Нина Степановна, до этого молча рассматривавшая всех с недоверием человека, оказавшегося в комнате, где даже сахарница, кажется, принадлежит к чужому классовому миру, тут же оживилась.
— Конечно, лучше. Я ей с утра толком ничего не дала, потому что в поезде она кусок в горло не брала, потом дорога эта, мост, все смотрят, спрашивают.

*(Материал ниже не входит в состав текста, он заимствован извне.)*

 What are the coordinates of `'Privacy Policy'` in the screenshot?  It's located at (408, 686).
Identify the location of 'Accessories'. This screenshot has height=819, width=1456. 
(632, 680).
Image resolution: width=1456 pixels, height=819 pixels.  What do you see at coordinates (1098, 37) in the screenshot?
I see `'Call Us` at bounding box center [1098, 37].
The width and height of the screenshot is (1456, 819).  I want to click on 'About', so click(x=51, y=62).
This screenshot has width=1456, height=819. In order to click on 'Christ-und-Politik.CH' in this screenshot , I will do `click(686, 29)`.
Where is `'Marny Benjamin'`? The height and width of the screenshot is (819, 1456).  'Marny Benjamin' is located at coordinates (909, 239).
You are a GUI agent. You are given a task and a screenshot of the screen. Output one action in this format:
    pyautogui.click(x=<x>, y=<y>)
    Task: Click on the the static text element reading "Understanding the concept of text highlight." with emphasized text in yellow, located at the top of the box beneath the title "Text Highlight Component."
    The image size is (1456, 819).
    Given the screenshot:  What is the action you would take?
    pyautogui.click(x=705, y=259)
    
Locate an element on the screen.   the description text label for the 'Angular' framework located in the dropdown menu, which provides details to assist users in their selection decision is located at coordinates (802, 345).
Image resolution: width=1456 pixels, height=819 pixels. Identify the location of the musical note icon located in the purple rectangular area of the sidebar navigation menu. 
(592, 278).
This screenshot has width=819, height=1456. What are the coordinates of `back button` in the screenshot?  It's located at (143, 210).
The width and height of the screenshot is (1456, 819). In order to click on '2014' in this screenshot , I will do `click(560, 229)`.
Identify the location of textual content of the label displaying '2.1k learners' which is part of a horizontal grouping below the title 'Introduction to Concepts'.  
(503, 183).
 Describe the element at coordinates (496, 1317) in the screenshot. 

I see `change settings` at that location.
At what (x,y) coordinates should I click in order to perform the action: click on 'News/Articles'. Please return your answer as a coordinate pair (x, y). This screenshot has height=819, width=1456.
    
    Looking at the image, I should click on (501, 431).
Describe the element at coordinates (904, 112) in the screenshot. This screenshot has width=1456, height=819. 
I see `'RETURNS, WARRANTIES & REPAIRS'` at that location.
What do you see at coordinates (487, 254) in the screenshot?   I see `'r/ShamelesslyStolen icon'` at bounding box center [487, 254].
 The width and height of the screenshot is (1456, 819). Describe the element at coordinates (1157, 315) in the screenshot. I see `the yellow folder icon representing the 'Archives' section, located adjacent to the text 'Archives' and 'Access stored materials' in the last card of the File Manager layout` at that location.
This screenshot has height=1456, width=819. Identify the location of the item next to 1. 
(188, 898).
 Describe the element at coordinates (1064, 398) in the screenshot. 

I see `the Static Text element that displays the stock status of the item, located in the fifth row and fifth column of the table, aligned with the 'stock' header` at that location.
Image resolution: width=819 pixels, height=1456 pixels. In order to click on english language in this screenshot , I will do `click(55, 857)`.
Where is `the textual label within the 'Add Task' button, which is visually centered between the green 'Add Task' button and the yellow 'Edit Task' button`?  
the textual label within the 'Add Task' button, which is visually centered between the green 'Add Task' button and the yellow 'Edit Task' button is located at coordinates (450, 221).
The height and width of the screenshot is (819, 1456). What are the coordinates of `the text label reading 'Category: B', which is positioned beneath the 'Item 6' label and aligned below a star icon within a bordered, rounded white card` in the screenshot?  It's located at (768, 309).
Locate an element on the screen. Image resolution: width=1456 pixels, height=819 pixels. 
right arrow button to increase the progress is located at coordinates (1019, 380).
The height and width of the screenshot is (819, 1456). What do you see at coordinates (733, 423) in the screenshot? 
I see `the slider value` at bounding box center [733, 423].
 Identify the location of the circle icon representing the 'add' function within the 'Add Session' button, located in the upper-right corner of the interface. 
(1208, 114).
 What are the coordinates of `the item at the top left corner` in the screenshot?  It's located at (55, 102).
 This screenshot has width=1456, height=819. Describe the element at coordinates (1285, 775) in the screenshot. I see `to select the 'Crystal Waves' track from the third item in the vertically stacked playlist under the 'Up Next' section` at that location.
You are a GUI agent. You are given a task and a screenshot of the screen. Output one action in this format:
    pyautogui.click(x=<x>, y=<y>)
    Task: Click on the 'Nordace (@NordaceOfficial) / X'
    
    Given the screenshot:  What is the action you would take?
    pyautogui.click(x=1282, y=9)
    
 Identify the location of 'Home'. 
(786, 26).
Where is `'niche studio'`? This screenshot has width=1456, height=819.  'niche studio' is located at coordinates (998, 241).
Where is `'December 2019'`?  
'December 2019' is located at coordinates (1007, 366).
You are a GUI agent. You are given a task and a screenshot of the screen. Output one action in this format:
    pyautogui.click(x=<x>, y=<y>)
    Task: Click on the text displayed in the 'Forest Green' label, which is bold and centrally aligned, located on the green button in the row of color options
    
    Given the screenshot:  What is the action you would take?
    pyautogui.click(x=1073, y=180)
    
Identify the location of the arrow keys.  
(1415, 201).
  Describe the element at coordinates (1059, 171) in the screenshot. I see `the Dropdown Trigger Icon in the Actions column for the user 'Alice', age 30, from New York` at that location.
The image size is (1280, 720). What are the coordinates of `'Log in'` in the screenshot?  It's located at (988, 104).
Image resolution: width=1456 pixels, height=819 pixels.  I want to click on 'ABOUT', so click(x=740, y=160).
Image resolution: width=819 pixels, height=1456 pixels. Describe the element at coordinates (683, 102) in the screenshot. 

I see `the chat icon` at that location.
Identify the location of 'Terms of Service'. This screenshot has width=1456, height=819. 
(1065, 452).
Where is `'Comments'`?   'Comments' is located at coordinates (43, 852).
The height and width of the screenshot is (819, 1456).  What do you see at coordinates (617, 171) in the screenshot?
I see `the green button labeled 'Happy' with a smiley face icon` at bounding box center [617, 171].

Тая, допивай чай, пойдём наверх.
— Я хочу увидеть воду, — сказала Таисия.
В комнате снова стало тише.
Нина Степановна устало закрыла глаза.
— Зачем?
— Просто увидеть.
— Ты её уже видела на мосту.
— Не оттуда.
— Тая…
— Можно я выйду ненадолго? — Таисия повернулась не к Нине Степановне, а к Евгении, будто именно она почему-то могла дать не разрешение, а правильную форму этому желанию.
Евгения не ответила сразу. С точки зрения заботы, девочку следовало оставить в тепле, накормить, дать ей отдохнуть, убрать от взрослых разговоров и не усиливать её связь с тревожным объектом. С другой стороны, запрет сейчас только превратил бы протоку в ещё более мощный внутренний магнит, а Таисия, судя по всему, уже жила в мире, где взрослые слишком часто запрещали ей то, что она всё равно переживала внутри. Важно было не то, пойдёт ли она к воде, а то, будет ли она там одна.